## Exercise set
1. Restate the paragraph that begins "The overseas investors experienced a major exodus" in the report on Indian market flows below more briefly, keeping its main facts.
2. According to the report on Indian market flows below, what amount of equities did Domestic Institutional Investors purchase at the start of the year?
3. Carry on the report on Indian market flows below, picking up after its final sentence.

>> begin Passage to read

Sustained Foreign Selling Pressure

The latest selling activity represents a continuation of the significant outflow trend that dominated the previous year. FPIs had offloaded stocks worth ₹3,597.38 crore on New Year's Eve and ₹3,844.00 crore on the preceding Tuesday, demonstrating the sustained nature of foreign divestment.

The overseas investors experienced a major exodus from Indian markets during 2025, primarily driven by the decline in the rupee's value. They net offloaded shares worth ₹1.66 lakh crore during the calendar year, ending with net selling of ₹22,611.00 crore in December alone.

Domestic Institutional Support

Domestic Institutional Investors (DIIs) began the year on a positive note, purchasing ₹1,525.89 crore worth of equities. This buying activity provided partial support against the foreign selling pressure, though it was insufficient to offset the complete outflow.

>> end Passage to read
>> begin Dataset excerpts

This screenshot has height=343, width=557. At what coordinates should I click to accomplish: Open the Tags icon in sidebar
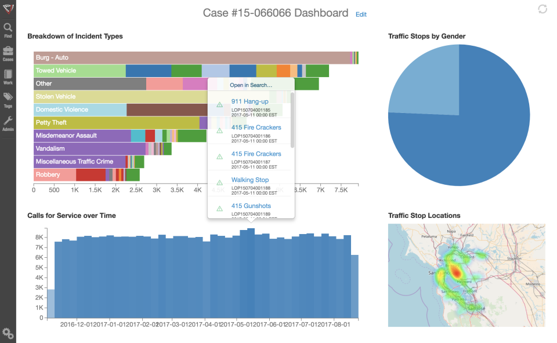coord(8,100)
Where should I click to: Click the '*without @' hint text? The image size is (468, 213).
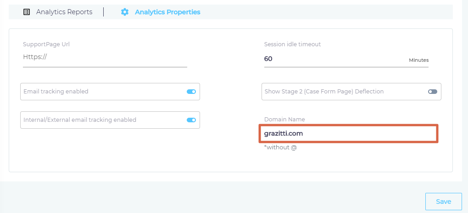280,147
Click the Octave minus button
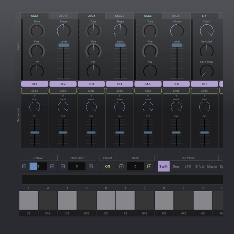 pyautogui.click(x=24, y=166)
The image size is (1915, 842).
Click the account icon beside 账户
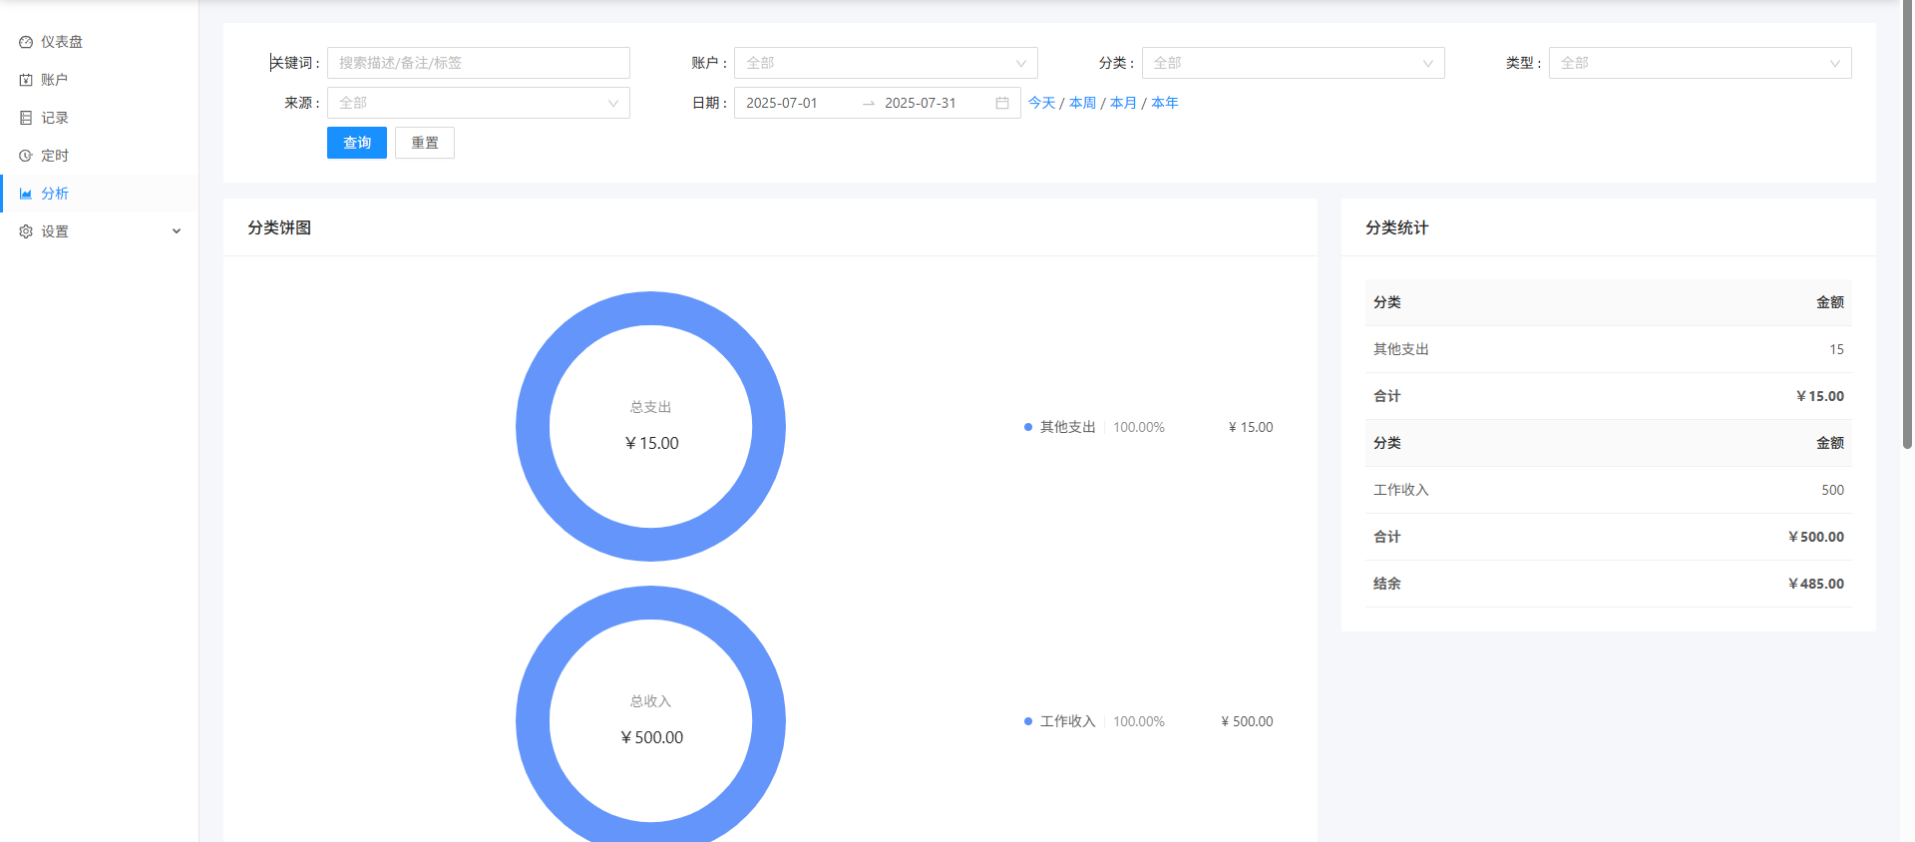point(26,80)
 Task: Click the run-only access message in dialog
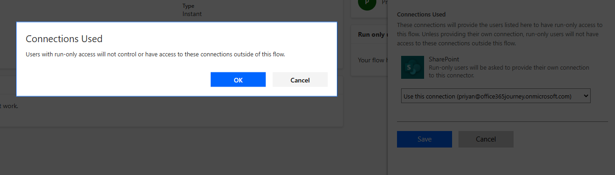(x=156, y=55)
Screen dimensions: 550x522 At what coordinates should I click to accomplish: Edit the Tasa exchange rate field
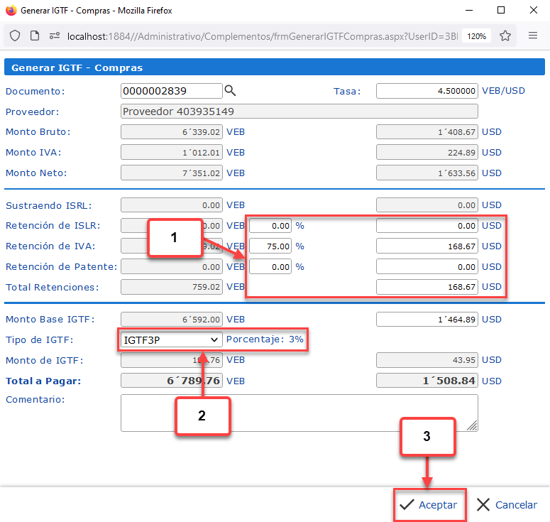coord(427,91)
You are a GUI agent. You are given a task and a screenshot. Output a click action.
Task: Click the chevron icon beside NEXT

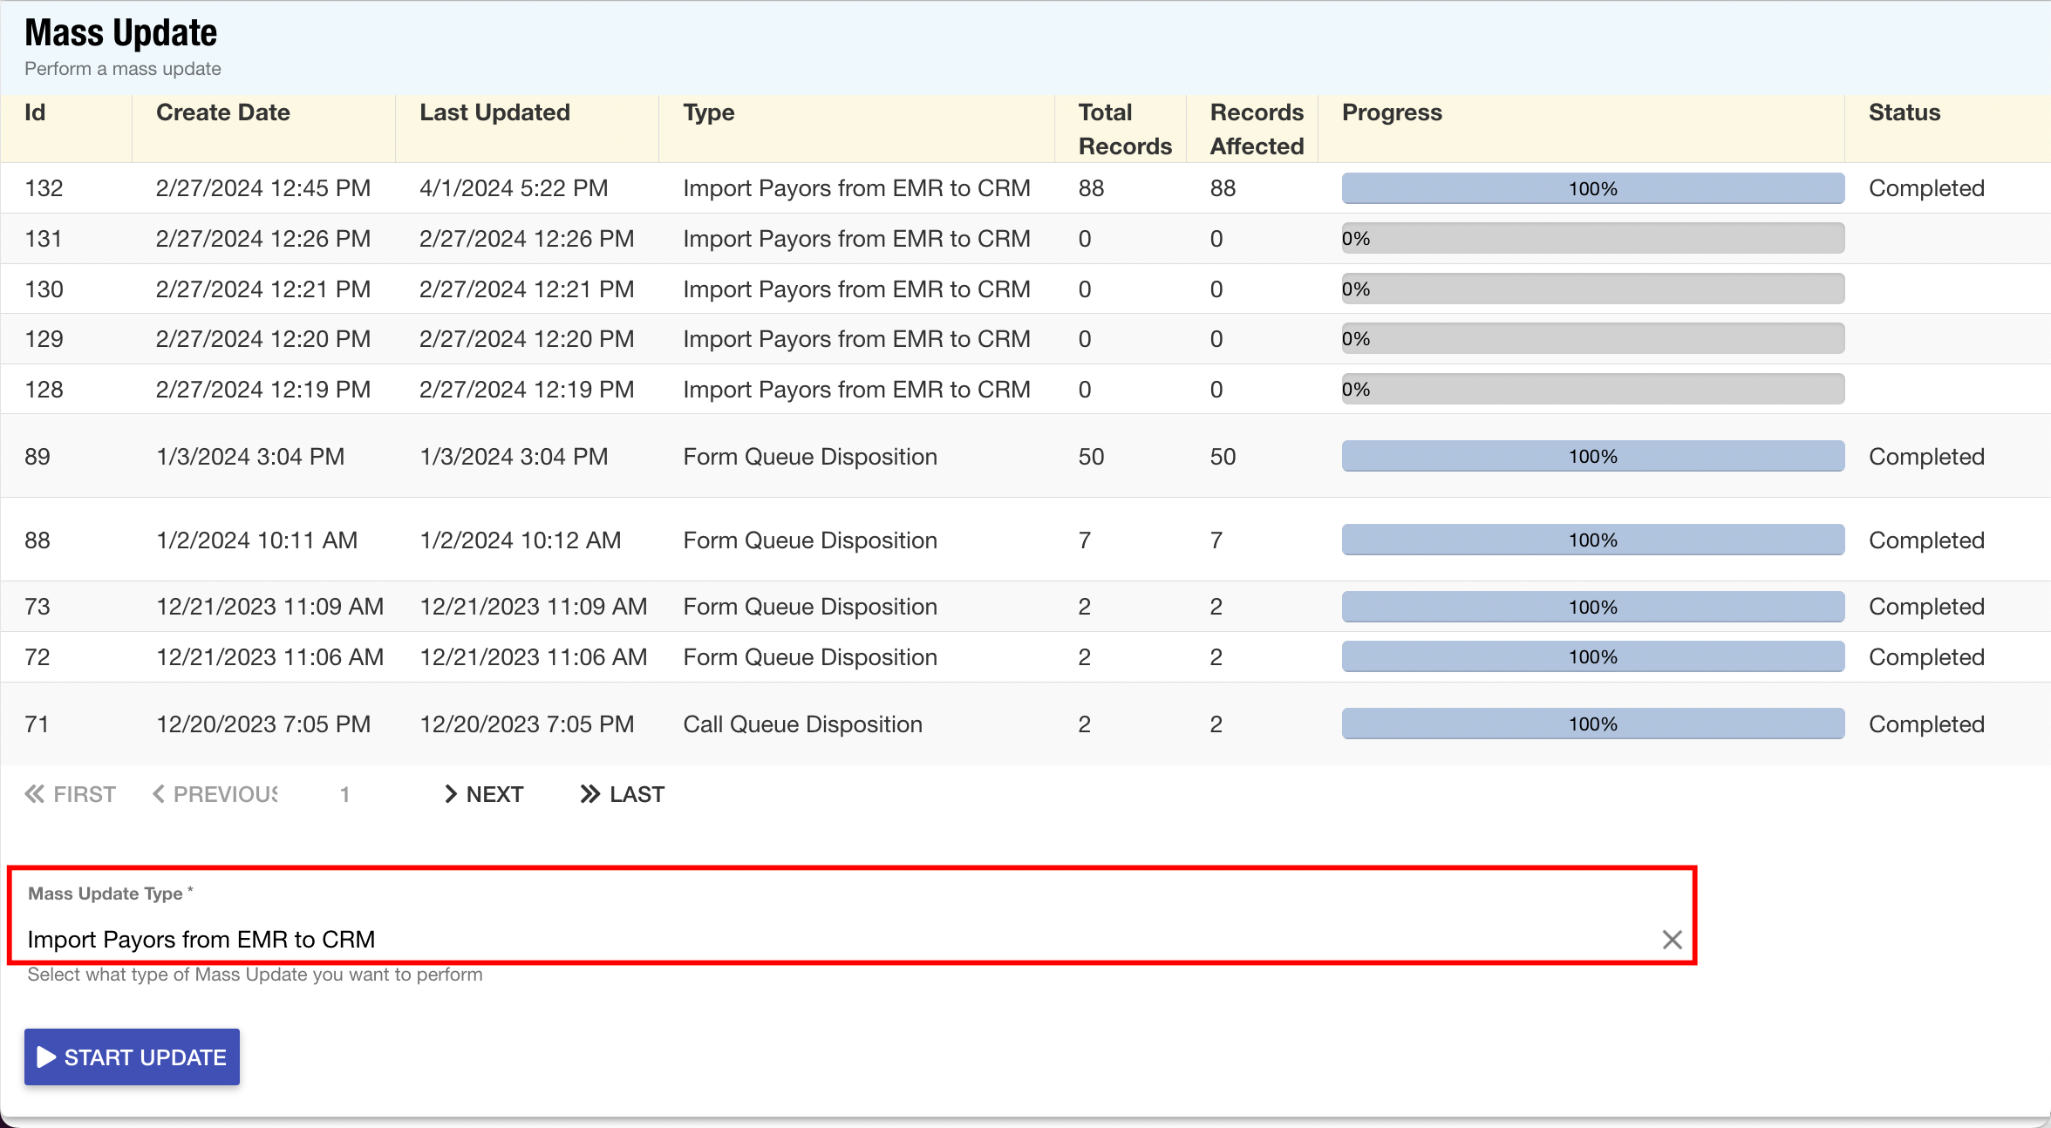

>> end Dataset excerpts

## Exercise answers
1. In 2025, overseas investors net sold ₹1.66 lakh crore of Indian shares, mainly because the rupee lost value. December alone accounted for ₹22,611.00 crore of that net selling.

2. They purchased ₹1,525.89 crore worth of equities.

3.
Market Impact And Trading Summary

The contrasting investment flows resulted in significant market dynamics:

Investment Activity: Amount (₹ Crore)
FPI Sales: 3,268.60
DII Purchases: 1,525.89
Net Outflow: 1,742.71

Despite the substantial foreign selling, the Nifty 50 managed to end with a slim gain of 0.06% at 26,146.00, sustaining momentum above the 26,000 mark. The Sensex closed marginally lower by 32 points at 85,188.00. Market breadth remained positive for the second straight session with an advance-decline ratio of 1.14 on the BSE, indicating continued stock-specific opportunities in early January trading.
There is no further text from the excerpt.